- _WORK TO BE COMPLETED_: Format the listing below as a Markdown table with the columns Row and Line, one row per non-blank line, and leave the pictures out.

- _PROVIDED ENTRIES_:
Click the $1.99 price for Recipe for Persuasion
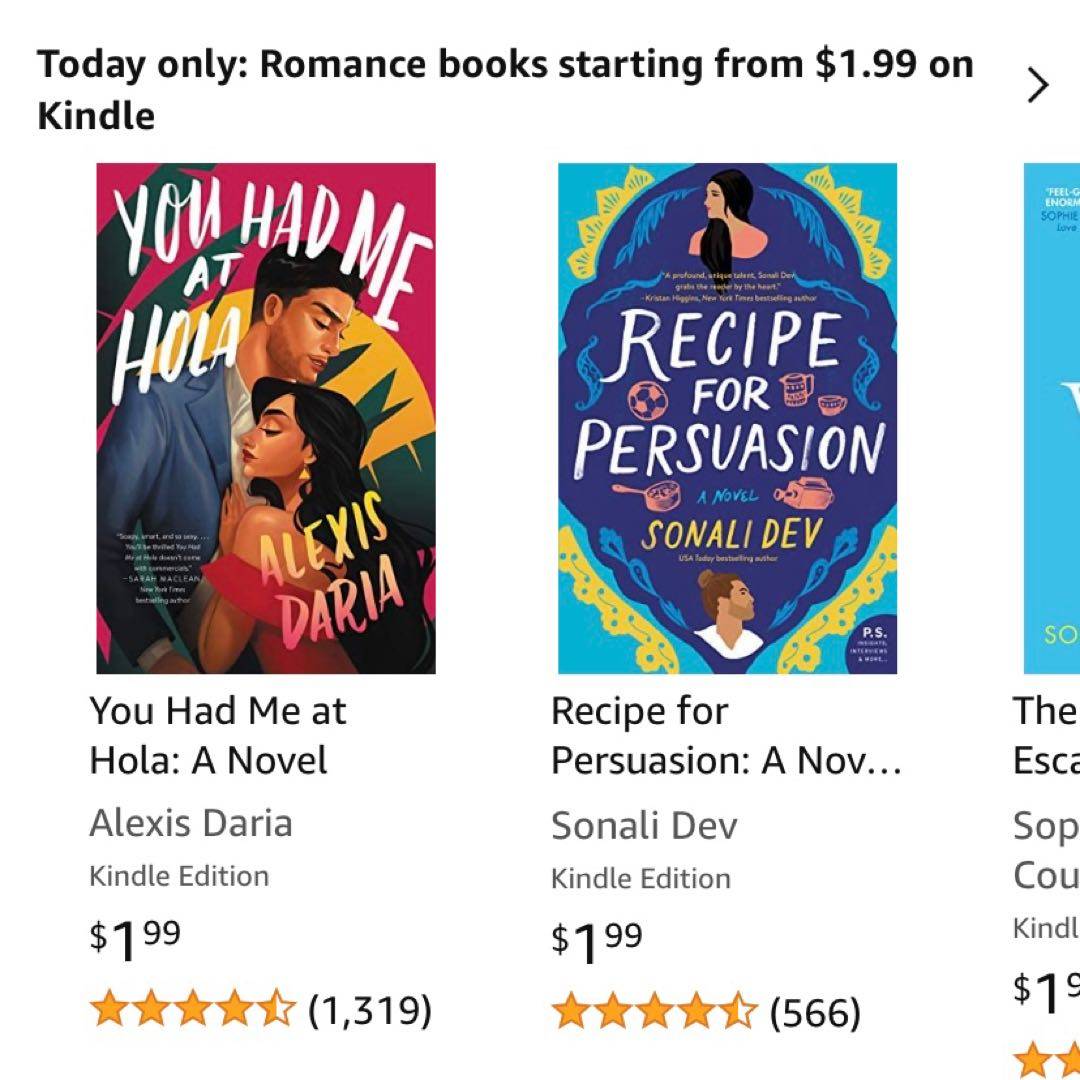Screen dimensions: 1080x1080 tap(597, 940)
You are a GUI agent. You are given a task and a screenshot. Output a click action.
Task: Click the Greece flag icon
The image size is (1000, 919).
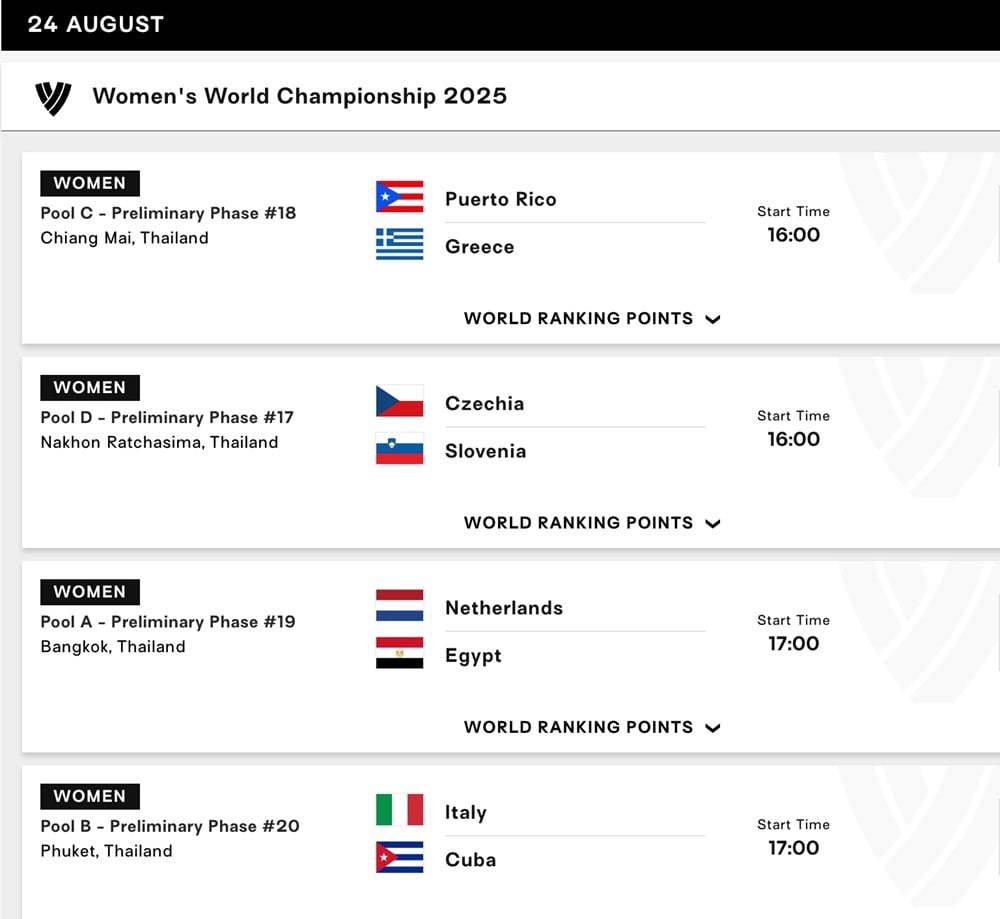[x=399, y=244]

- _TASK OUTPUT_:
| Row | Line |
|---|---|
| 1 | Click the $1.99 price for Recipe for Persuasion |
| 2 | Screen dimensions: 1080x1080 tap(597, 940) |
| 3 | You are a GUI agent. You are given a task and a screenshot. Output a click action. |
| 4 | Task: Click the Greece flag icon |
| 5 | The image size is (1000, 919). |
| 6 | [x=399, y=244] |